* [Source extract]
::::::::::

However, the grid actually does have the space to accommodate those solar farms — at least, most of the time.
Distribution grids are built to serve the times when electricity demand is at its highest. These peaks in demand are relatively rare, happening only during a handful of hours per day, or days per year. That means for the vast majority of the year, there’s unused capacity sitting there.
Flexible interconnection takes advantage of this fact — and helps developers and consumers avoid exorbitant grid upgrade costs as a result.
“If you can give up some of your energy during times of system constraints, you can interconnect much more affordably,” Bauer said.
But this is easier said than done. Utilities can’t perfectly predict how often demand will peak. They need flexibility to handle unexpected changes and respond to emergencies. A major storm or flood could knock out an entire substation for months, leaving other parts of the grid straining to supply power until it’s repaired.
That uncertainty constrains utilities from setting guaranteed limits on how often they’ll ask solar projects to curtail their generation. But for solar developers, “projects aren’t financeable if curtailment is unpredictable,” Weaver said. “We need certain details to be able to literally take to the bank.”
To resolve this conundrum, ComEd and solar developers collaborated on a compromise.
Solar developers calculated that they — and their investors — could bear having about 5% of their annual solar production curtailed. They conceded that ComEd couldn’t guarantee it would stick to that curtailment limit. But if the utility was willing to share historical data on how often its grid was likely to face overloads, developers could use that to convince those investors that the risk was worth taking.
That wasn’t the solar industry’s initial ask, Balakumar noted. Solar developers started out asking for “some sort of fund that compensates us if you do go over 5%,’” he said. But ComEd pays for the power it purchases by passing those costs on to its customers — and the prospect of charging customers for power that didn’t actually get onto the grid was a nonstarter for consumer advocates and regulators.
“We went in wanting a guarantee,” Weaver said. “But we came to the understanding that that wasn’t realistic and that we needed to give up a degree of certainty.”
Nor was it easy for ComEd to agree to sharing confidential data on its substations. Bauer said that process was helped along by community solar developers limiting what data they needed and how they would use it.
Already, the real-world data coming in from ComEd’s flexible interconnection projects could allow it to tighten curtailment expectations for future rounds of development, Bauer said. That could make community solar projects more lucrative to financial backers — and given that the alternative was to not be able to build them at all, or to wait for years for utility grid upgrades to plug them in, that’s better than nothing.

::::::::::

* [Directions] Reproduce the passage on flexible grid interconnection for solar projects word for word, from "Already, the real-world" to "better than nothing.".

* [Supplied data]
::::::::::

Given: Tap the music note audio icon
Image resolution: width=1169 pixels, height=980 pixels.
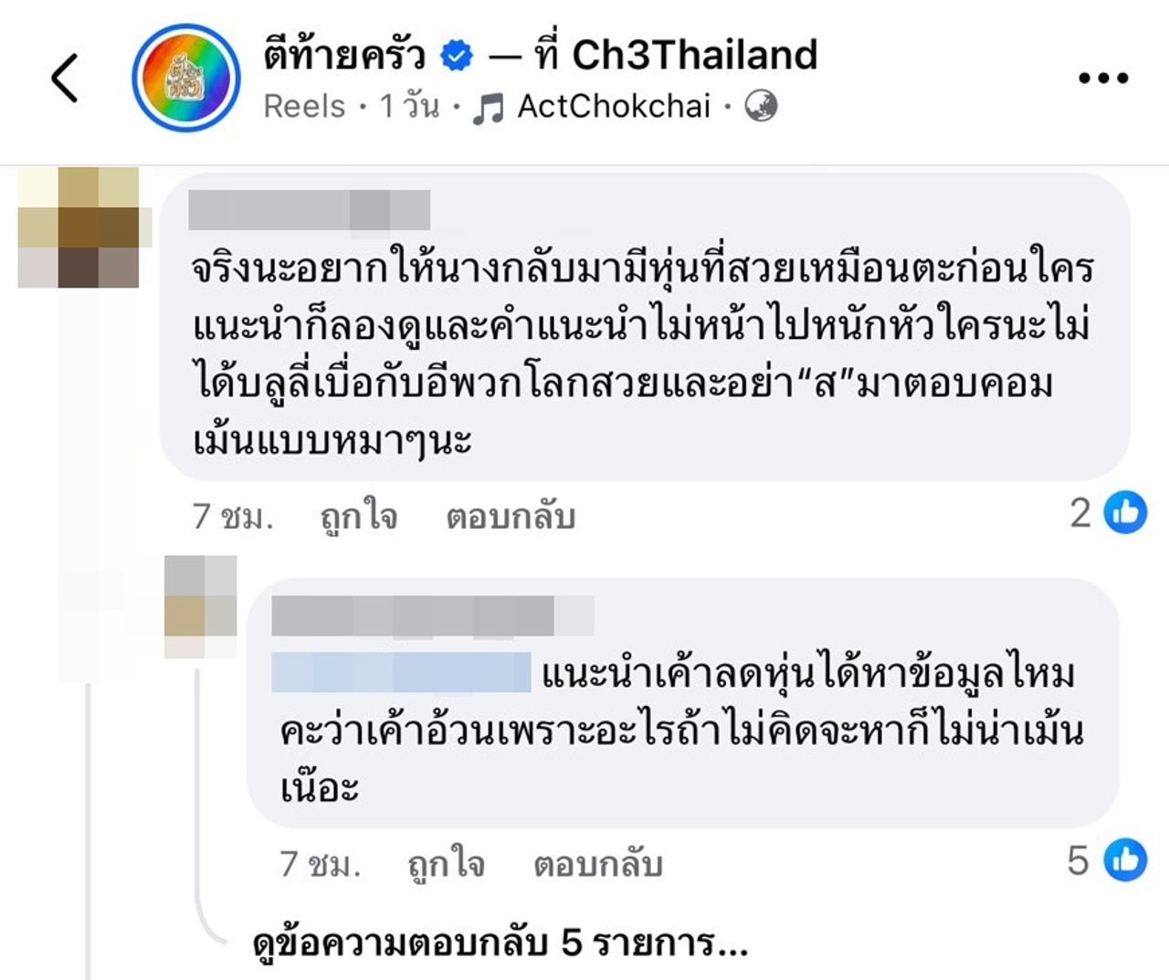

::::::::::

* [Complete response]
Already, the real-world data coming in from ComEd’s flexible interconnection projects could allow it to tighten curtailment expectations for future rounds of development, Bauer said. That could make community solar projects more lucrative to financial backers — and given that the alternative was to not be able to build them at all, or to wait for years for utility grid upgrades to plug them in, that’s better than nothing.